Problem to solve: Nothing but the records, copied exactly and stripped of pictures, should be in the answer.

Input for this task:
[Start of section]

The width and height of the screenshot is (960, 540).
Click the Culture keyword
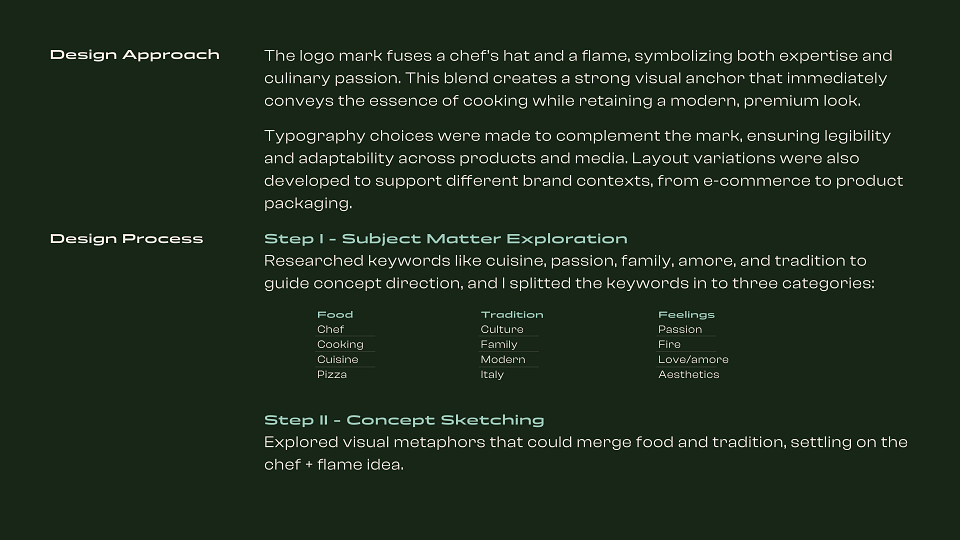502,329
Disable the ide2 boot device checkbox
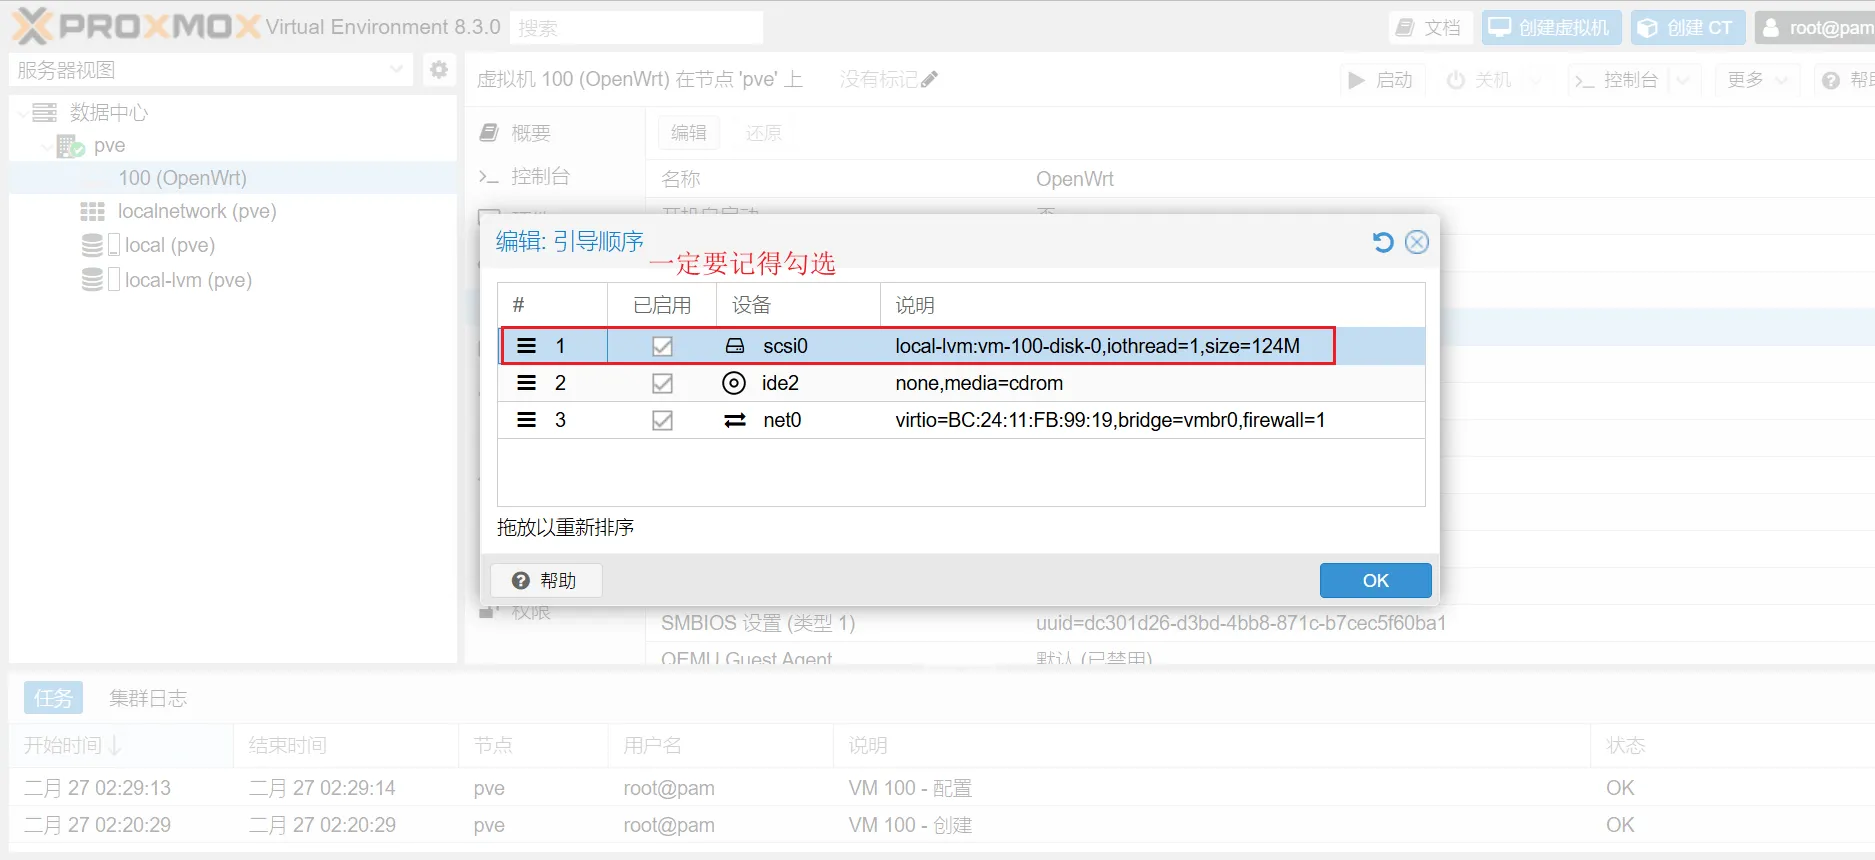Screen dimensions: 1875x860 pyautogui.click(x=662, y=383)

[End of section]

Exercise answer:
The width and height of the screenshot is (960, 540).
Click the Culture keyword
502,329
Disable the ide2 boot device checkbox
Screen dimensions: 1875x860 pyautogui.click(x=662, y=383)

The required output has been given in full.